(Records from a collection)
****************************************

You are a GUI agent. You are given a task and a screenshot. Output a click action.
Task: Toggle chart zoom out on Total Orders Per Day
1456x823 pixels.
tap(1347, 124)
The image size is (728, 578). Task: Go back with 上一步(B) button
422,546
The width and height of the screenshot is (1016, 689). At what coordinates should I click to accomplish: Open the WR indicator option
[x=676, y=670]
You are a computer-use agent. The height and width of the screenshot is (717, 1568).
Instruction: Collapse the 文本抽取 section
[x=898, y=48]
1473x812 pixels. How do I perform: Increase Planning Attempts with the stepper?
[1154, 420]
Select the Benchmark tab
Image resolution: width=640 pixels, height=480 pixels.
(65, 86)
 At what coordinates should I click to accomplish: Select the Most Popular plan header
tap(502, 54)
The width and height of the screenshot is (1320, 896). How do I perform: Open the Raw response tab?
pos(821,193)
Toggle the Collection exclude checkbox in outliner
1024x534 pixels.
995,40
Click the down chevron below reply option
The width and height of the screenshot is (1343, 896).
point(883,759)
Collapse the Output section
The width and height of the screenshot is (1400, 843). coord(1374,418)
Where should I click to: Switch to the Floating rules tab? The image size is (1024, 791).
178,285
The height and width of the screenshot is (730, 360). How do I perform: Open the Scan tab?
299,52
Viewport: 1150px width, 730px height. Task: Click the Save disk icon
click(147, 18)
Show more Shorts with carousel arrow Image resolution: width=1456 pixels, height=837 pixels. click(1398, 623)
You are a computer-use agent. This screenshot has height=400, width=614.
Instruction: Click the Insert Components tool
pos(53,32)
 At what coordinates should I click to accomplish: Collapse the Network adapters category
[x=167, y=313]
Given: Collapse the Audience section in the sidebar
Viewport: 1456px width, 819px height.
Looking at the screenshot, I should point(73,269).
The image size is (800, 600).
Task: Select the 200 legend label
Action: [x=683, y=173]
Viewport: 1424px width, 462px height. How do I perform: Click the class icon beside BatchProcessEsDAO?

****************************************

§ What the task asks
Reproduce the part of the material that opens with the line containing "1473x812 pixels. How" and closes with the line containing "Show more Shorts", switching "Raw response tab" to "Headers tab" and changing nothing else.

§ Answer below
1473x812 pixels. How do I perform: Increase Planning Attempts with the stepper?
[1154, 420]
Select the Benchmark tab
Image resolution: width=640 pixels, height=480 pixels.
(65, 86)
 At what coordinates should I click to accomplish: Select the Most Popular plan header
tap(502, 54)
The width and height of the screenshot is (1320, 896). How do I perform: Open the Headers tab?
pos(821,193)
Toggle the Collection exclude checkbox in outliner
1024x534 pixels.
995,40
Click the down chevron below reply option
The width and height of the screenshot is (1343, 896).
point(883,759)
Collapse the Output section
The width and height of the screenshot is (1400, 843). coord(1374,418)
Where should I click to: Switch to the Floating rules tab? The image size is (1024, 791).
178,285
The height and width of the screenshot is (730, 360). How do I perform: Open the Scan tab?
299,52
Viewport: 1150px width, 730px height. Task: Click the Save disk icon
click(147, 18)
Show more Shorts with carousel arrow Image resolution: width=1456 pixels, height=837 pixels. click(1398, 623)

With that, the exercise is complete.